Given text Block Start
I'd also like to see TiVo redo how they calculate SNR. They obviously don't use the same method as what is the standard. It's way past time for them to calculate it the same way MSO equipment does. In a true SNR reading, there is no such thing as too high a SNR. My best guess as to why TiVo keeps it as they do, is to compensate for their 0-100 scale, and use the SNR as a means to identify a "hot" (excessive) signal. This is just leads to more headaches and confusion/frustration for all. Again, poor implementation of things, leading to headaches, all around.


----------



## moyekj (Jan 24, 2006)

nooneuknow said:


> I can understand (while I used to not understand) why TiVo goes with their 0-100 scale, instead of dBmV readings like MSO STBs (excluding MSOs that use TiVo).
> 
> What stands out is that the standardized dBmV readings on even ancient STBs would change color (Green/White=good, Grey/White=acceptable, Yellow=borderline, Red=not acceptable).
> 
> ...


Agree 100% the current diagnostics #s are all but worthless. I have dB #s in the 40s and signal strength 100% for all tuners and things are working fine. Others with issues have posted similar #s from diagnostics. i.e. The way it is now you cannot know for sure from the #s if you have a signal problem or not.
If for some reason TiVo doesn't want to share the true meaningful #s then at least they should have a means to obtain the measurements from your TiVo remotely so that they can tell you if there really is a problem or not. Right now as soon as a CSR hears you have db #s in the 40s they give you the standard crap that your signal is too "hot" whether or not that really is the case.
I think suggesting to TiVoMargret that current Diagnostics #s be updated to be more meaningful may be worth pursuing.


----------



## nooneuknow (Feb 5, 2011)

moyekj said:


> Agree 100% the current diagnostics #s are all but worthless. I have dB #s in the 40s and signal strength 100% for all tuners and things are working fine. Others with issues have posted similar #s from diagnostics. i.e. The way it is now you cannot know for sure from the #s if you have a signal problem or not.
> If for some reason TiVo doesn't want to share the true meaningful #s then at least they should have a means to obtain the measurements from your TiVo remotely so that they can tell you if there really is a problem or not. Right now as soon as a CSR hears you have db #s in the 40s they give you the standard crap that your signal is too "hot" whether or not that really is the case.
> I think suggesting to TiVoMargret that current Diagnostics #s be updated to be more meaningful may be worth pursuing.


I agree 100% with that, as well. Although, this whole topic really belongs in the threads with titles like "Tivo is blaming V53 error on SNR ratio?", and other similar threads.

By all means, pursue away. I can't see any reason for anybody to *not* want TiVo to get with the program, and use standardized measurements, readings, and calculations.
Given text Block End
The data Block Start
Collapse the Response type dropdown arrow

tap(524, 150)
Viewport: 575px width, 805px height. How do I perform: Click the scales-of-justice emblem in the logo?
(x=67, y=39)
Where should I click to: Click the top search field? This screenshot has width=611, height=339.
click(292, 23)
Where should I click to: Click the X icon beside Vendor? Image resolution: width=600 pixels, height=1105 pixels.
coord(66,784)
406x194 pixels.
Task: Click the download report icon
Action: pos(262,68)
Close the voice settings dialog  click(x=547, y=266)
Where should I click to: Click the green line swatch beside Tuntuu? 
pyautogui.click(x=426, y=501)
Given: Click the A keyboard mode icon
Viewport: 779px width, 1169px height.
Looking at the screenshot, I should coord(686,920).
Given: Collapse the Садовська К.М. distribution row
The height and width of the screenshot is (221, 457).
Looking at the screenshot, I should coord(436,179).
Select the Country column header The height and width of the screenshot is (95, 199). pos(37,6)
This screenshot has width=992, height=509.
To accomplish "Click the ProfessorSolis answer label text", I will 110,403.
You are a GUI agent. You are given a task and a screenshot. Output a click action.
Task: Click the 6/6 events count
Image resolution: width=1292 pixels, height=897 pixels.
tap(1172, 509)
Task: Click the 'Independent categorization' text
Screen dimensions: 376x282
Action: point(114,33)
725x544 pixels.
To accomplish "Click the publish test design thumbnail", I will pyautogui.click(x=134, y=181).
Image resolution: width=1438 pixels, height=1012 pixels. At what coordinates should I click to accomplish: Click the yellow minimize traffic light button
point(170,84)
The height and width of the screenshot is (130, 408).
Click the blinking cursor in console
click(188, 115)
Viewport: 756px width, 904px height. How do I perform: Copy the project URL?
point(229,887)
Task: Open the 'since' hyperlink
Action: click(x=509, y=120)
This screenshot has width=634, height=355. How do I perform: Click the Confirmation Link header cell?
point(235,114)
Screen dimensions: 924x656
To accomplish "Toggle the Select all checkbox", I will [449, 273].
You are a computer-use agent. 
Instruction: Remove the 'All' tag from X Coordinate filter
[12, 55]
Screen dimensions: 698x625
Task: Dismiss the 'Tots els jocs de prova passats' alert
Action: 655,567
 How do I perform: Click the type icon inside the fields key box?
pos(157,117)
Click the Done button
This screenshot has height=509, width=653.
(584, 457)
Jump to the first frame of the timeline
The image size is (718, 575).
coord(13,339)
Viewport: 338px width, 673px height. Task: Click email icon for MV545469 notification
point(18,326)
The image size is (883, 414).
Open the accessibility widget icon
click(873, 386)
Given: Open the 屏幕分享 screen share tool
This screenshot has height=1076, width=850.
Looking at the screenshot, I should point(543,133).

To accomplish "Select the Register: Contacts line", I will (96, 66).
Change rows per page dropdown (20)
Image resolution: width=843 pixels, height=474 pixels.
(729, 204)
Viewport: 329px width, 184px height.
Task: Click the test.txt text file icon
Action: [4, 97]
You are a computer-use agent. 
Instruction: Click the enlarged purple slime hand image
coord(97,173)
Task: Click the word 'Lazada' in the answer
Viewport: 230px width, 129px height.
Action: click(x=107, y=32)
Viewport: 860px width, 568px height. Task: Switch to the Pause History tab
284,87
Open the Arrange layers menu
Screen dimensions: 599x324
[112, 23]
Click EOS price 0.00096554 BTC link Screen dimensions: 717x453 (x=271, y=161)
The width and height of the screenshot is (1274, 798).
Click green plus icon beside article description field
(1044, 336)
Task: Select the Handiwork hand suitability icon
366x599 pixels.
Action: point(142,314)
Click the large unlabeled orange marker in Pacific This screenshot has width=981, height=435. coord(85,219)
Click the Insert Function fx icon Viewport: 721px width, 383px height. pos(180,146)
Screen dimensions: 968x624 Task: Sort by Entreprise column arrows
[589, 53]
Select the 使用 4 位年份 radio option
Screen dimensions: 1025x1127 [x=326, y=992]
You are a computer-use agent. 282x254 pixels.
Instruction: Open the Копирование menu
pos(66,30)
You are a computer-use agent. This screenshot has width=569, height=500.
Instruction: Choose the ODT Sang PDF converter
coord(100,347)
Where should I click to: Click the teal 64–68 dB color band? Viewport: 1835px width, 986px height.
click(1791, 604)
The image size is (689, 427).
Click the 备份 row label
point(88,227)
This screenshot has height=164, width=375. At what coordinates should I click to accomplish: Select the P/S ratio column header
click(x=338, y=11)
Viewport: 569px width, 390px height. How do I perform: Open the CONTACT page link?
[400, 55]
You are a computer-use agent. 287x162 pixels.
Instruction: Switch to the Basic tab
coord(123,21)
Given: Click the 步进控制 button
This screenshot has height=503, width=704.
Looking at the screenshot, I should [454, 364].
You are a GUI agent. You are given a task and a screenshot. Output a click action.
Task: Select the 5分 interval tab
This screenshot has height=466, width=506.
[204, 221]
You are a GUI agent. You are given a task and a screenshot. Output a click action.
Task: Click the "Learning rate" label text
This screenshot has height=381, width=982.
The data Block End
→ Problem set:
A: Answer these questions about the forum discussion about TiVo signal diagnostics:
(i) According to the opening post, what might TiVo be using SNR as a means to identify?
(ii) What dB numbers and signal strength does moyekj report for all tuners?
(iii) To whom does moyekj suggest proposing that the Diagnostics numbers be made more meaningful?
B: Carry on the forum discussion about TiVo signal diagnostics from the point at which it stops.

→ Responses in order:
A:
(i) A "hot" (excessive) signal.
(ii) dB numbers in the 40s and a signal strength of 100%.
(iii) TiVoMargret.

B:
I'm sick of explaining to Cox why a SNR greater than 36 is too high. I'm sick of being told what I already know about true SNR.

If they want to display it their own proprietary way, they should at least give a separate measurement by the standards, or give an option like "press enter to view advanced signal diagnostics", like how they added "Press enter for advanced options" at the beginning of Guided Setup, which adds the hidden menu item of "Installer Express Setup".

If they could add that (which didn't exist in early software versions), there's no reason they couldn't put all the technical data (the "good stuff") related to signal & SNR in standardized format, where those who know what dBmV & true SNR values mean, can get to it, and those who don't know what it all means can never have to see it, unless prompted to provide those readings, or a cable tech is there and needs those values, without TiVo's stupid secret representations that defy logic.


----------



## HarperVision (May 14, 2007)

nooneuknow said:


> ........, without TiVo's stupid secret representations that defy logic.


Well there's the problem, you used TiVo and logic in the same sentence!


----------



## fletchoman (Dec 15, 2013)

It is definitely not the attenuator...system failed to record this evening again.

Tivo is sending another unit to replace this one, I will let everybody know how the second one works.

Note: you will see a scheduled recording missing; when you open history it will show a status of "no signal".


----------



## nooneuknow (Feb 5, 2011)

fletchoman said:


> It is definitely not the attenuator...system failed to record this evening again.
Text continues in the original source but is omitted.